Work required: Reproduce verbatim the stretch of the listing from the line containing "Task: Choose Step forward in the View menu" through the line containing "click(699, 447)", both included.
_ _ _
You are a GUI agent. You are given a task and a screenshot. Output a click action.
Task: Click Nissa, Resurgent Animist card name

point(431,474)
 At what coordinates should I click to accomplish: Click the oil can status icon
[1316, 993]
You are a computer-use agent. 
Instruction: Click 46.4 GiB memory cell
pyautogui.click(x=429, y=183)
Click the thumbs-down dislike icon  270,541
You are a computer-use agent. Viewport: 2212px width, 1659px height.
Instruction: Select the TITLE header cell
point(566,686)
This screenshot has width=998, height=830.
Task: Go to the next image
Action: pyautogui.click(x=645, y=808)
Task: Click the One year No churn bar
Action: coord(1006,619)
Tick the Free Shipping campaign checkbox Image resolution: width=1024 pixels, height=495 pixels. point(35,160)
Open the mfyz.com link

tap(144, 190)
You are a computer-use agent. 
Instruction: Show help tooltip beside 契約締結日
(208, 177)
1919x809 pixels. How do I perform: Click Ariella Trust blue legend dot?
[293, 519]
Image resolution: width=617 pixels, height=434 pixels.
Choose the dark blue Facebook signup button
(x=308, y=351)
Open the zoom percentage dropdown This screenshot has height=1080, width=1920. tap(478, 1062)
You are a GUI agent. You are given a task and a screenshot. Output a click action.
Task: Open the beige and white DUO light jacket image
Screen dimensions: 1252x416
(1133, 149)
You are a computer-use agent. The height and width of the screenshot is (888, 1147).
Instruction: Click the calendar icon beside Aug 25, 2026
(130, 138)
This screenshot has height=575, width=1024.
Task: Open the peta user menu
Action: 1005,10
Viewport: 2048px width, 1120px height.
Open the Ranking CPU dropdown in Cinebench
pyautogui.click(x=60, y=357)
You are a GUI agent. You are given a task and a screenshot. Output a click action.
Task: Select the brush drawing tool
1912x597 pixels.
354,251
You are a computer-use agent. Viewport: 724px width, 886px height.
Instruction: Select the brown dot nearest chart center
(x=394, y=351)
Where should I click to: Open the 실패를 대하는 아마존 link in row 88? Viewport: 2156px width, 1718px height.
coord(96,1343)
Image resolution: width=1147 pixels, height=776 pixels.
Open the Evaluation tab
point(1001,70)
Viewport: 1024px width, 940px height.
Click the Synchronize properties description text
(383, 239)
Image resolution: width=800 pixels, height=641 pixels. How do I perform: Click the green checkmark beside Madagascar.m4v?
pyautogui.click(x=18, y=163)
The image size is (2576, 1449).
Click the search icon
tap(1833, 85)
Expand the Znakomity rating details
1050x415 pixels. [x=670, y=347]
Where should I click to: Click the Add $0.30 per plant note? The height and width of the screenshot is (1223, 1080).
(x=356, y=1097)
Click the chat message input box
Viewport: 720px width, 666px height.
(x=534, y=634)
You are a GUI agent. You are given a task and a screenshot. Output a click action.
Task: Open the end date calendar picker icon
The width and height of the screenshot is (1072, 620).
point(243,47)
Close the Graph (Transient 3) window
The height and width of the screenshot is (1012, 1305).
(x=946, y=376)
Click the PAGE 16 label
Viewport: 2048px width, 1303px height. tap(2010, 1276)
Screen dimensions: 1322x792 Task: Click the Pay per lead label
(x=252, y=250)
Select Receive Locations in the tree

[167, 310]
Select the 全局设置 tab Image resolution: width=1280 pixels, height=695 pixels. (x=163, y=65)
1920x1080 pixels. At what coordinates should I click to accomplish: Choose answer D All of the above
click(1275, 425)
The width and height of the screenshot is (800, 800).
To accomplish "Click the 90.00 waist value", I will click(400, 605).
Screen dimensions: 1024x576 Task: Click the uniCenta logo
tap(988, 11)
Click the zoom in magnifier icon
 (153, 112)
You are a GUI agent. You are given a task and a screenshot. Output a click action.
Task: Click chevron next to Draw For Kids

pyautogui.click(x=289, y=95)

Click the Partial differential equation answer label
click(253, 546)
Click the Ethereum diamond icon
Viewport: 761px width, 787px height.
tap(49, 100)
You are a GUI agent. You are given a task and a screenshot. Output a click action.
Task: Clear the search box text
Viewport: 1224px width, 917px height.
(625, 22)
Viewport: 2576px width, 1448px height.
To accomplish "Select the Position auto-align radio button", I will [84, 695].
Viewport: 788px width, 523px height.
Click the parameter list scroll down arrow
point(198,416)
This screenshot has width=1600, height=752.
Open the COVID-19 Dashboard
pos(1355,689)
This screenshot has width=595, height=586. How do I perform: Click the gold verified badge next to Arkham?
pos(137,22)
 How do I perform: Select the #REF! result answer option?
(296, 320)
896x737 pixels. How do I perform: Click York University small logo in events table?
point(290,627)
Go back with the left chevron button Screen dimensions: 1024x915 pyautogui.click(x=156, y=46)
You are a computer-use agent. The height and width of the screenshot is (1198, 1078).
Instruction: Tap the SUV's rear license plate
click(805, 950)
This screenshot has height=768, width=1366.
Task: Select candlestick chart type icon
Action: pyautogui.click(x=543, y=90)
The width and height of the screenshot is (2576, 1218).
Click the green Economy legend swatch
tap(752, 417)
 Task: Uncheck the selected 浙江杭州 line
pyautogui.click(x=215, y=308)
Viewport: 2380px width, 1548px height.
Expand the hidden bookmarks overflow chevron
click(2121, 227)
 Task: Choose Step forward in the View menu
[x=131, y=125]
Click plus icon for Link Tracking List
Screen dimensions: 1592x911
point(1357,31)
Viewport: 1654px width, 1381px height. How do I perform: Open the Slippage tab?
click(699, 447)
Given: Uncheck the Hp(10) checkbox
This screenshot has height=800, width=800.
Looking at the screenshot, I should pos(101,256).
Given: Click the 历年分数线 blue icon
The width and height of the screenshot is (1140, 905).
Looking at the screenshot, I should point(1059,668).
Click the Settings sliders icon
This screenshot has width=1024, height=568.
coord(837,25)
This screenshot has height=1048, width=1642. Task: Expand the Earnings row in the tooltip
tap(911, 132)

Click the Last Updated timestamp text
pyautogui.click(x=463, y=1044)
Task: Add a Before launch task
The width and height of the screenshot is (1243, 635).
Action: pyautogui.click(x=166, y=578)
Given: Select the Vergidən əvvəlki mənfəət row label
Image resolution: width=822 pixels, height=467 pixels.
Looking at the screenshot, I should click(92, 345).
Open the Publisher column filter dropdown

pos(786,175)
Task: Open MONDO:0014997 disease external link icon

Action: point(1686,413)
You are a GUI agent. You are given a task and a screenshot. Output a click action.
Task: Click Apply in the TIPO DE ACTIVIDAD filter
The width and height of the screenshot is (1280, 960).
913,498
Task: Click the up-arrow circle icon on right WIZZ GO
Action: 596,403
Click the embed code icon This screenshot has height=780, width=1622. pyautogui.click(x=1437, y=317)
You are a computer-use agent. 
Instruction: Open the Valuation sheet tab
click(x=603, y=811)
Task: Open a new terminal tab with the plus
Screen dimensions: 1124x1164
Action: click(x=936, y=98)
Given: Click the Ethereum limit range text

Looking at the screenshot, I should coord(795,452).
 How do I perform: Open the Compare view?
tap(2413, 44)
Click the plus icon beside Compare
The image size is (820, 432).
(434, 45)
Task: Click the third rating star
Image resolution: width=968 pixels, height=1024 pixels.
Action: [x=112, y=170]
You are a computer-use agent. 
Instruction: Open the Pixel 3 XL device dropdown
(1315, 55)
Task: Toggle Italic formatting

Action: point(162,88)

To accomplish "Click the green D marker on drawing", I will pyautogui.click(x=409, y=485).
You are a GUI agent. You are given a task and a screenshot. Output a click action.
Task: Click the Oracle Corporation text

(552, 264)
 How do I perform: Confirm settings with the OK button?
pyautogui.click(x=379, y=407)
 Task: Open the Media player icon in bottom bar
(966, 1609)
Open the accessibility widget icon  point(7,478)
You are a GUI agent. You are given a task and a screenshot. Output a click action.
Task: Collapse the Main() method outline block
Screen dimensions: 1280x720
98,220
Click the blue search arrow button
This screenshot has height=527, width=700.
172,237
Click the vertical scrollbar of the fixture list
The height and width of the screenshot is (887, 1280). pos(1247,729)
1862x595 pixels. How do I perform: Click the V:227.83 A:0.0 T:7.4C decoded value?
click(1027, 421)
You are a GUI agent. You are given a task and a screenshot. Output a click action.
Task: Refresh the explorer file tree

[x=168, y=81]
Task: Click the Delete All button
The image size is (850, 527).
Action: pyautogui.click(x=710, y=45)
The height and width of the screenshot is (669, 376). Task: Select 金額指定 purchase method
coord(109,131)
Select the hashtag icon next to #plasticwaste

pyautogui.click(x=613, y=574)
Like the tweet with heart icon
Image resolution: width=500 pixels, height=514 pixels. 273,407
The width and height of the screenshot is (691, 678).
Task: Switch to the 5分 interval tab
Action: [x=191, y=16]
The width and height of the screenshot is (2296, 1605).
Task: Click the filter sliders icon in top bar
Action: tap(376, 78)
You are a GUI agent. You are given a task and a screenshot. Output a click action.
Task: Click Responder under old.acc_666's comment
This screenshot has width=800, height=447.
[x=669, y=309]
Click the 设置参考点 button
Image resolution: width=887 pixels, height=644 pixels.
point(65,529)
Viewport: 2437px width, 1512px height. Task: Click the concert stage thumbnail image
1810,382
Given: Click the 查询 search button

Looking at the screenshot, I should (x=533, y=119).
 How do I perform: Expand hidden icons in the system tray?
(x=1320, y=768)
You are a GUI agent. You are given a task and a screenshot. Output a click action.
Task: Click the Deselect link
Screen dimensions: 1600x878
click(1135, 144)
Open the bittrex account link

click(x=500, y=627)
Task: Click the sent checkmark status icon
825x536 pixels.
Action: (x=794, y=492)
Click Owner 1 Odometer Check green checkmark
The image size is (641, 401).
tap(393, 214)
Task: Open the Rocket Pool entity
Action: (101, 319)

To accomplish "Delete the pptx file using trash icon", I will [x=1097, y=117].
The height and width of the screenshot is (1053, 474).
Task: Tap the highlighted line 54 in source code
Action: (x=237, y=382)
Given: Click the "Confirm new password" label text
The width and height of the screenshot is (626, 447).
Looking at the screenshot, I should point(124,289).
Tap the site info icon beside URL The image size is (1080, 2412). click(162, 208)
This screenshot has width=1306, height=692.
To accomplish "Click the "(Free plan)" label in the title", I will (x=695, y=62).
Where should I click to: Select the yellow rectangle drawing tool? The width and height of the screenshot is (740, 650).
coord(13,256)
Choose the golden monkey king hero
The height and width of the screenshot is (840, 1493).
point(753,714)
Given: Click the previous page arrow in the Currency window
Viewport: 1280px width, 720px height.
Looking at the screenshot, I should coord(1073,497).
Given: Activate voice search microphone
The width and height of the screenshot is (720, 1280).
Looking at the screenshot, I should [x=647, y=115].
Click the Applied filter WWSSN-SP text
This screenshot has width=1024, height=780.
_ _ _
The output:
 Task: Choose Step forward in the View menu
[x=131, y=125]
Click plus icon for Link Tracking List
Screen dimensions: 1592x911
point(1357,31)
Viewport: 1654px width, 1381px height. How do I perform: Open the Slippage tab?
click(699, 447)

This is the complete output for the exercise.